Critique du développement durable : pour une conscience sociale rafraîchie et rajeunie

Année : 2010

Thème : Avec les crises qui se succèdent, nous savons avec certitude que la logique économique ne peut plus régir à elle seule le développement, et qu’il nous faudra revenir à un développement durable centré sur la satisfaction des besoins. Or, comment y intégrer une conscience sociale rafraîchie qui œuvre à un développement social renouvelé, où mille projets y convergent en gardant l’avenir ouvert ?

Type : Autre

Auteur(s) :

ERNST Patrick (Suisse) – patrickernst@bluewin.ch

Résumé :

Depuis les années 80, la notion de gouvernance a fait son apparition dans le champ du politique, au point de s’imposer depuis une dizaine d’années comme la perspective de refondation du politique, et qui plus est, comme la solution à un développement durable. Cependant, on conviendra assez aisément que cette perspective de refondation sévit à un moment où les crises économiques se succèdent et mettent à mal la capacité des sociétés à juguler les effets profondément déstabilisateurs et asociaux du capitalisme. En fait, chaque crise vient confirmer la nécessité d’une nouvelle gouvernance sans voir qu’en procédant ainsi elle masque son réel objectif : internaliser les problèmes sociaux dans ses modalités opérationnelles, sans rien changer à certaines des causes les plus gênantes de la structure économique actuelle.
La logique de cette nouvelle articulation politique éveille aujourd’hui une orientation politique qui a l'air de prolonger au XXIe siècle des tendances historiques déjà présentes au XXe siècle, ou dans les sociétés industrielles du XIXe siècle, quant au projet d’une croissance continue œuvrant à la «satisfaction des besoins», du «bien-être» et du «bonheur» de tous ; alors qu’au contraire, comme l'évoque Eric Hobsbawm dans L'âge des extrêmes à propos du XXe siècle, aucun des problèmes majeurs dont il a hérité du XIXe siècle n'a été résolu!
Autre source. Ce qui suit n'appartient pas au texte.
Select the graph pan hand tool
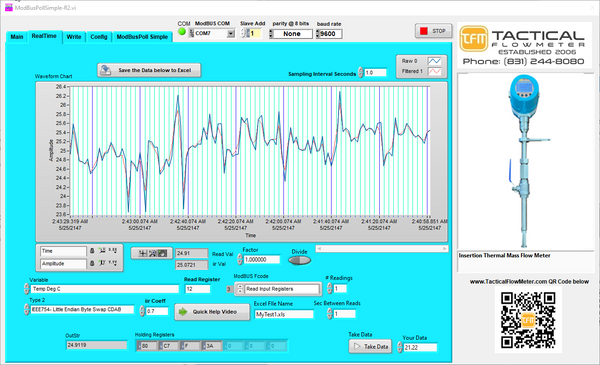Image resolution: width=600 pixels, height=365 pixels. tap(162, 253)
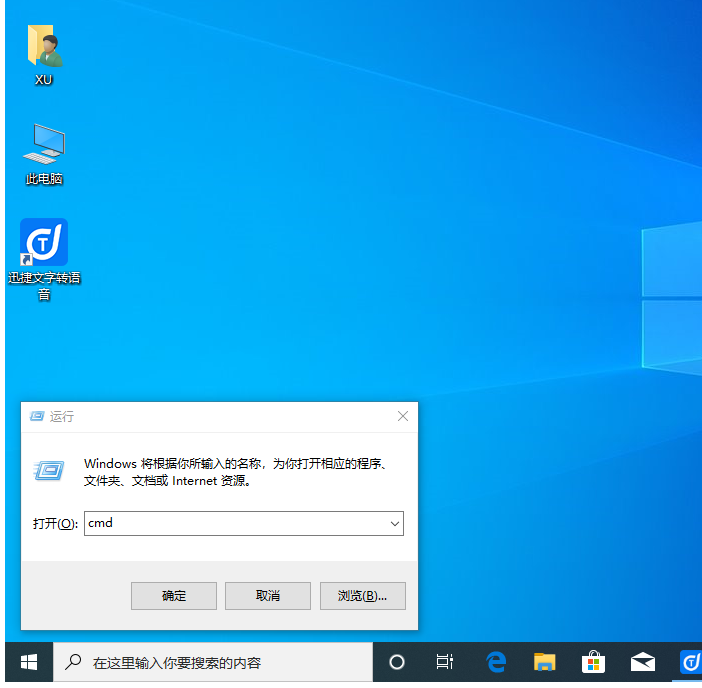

Ils restent plus que jamais, comme nous l'apprend Michel Freitag dans son œuvre maîtresse Dialectique et société, jusqu’au dernier ouvrage publié de son vivant, L’impasse de la globalisation, des problèmes que nous héritons entièrement aujourd’hui; seulement en ayant un siècle plus tard largement changé de figure mais non pas de nature et dont l'ampleur s'est immensément accrue plutôt que réduite avec les chocs successifs que nous impose sans fin la globalisation. Il y a aujourd’hui une mutation profonde de l'économie, dont le développement contemporain d’une croissance soutenue participe d'un économisme irréductible au projet moderne d’un développement durable. Ce faisant, le nouvel interventionnisme social en vue de la généralisation du bonheur que promet aujourd’hui la gouvernance naturalise en fait comme le montre Jean Maisondieu dans La fabrique des exclus une exclusion qui s’installe à demeure, contre laquelle nous ne luttons plus, mais faisons avec, comme un aléa normal de la vie en société. La nouvelle norme de cet utilitarisme social amplifie plus que jamais à l’intérieur des sociétés postindustrielles un développement qui a déjà coûté au XIXe un accroissement de l’injustice, de la misère, de l’exploitation et de la destruction des solidarités sociales, et ceci, comme l’affirme Michel Freitag, à une échelle beaucoup plus vaste que toutes les misères d’antan. Au point que comme le confirme Franck Fischbach dans son Manifeste pour une philosophie sociale, la «question sociale» qu’on prétendait encore résoudre au XIXe siècle est désormais un espoir qu’il n’est plus possible de nourrir.
La question que j’aimerais dès lors soulever est de savoir comment y intégrer une conscience sociale rafraîchie et rajeunie. Je m’appuierai pour faire cette démonstration sur ce qu’Alain Touraine dans son dernier livre Après la crise appelle un besoin urgent d’analyses générales, étant donné que les analyses les plus proches de la conjoncture ne nous proposent pas de résultats assez solides pour nous orienter. Aussi, plutôt que de céder trop rapidement aux nouvelles formes d’institutionnalisation de la question sociale générée par la politique de la gouvernance, il y a peut-être une autre manière de revenir sur cette longue histoire du développement social, en montrant que l’accès de notre être au monde, aux autres et à soi dépend de mille chemins clivés et fondamentalement conflictuels qui s’interpénètrent et forment en permanence notre liberté ; si tant est que nous voulions encore voir cet immanence de la politique dans un social renouvelé et d’une vie accomplie pour le plus grand nombre.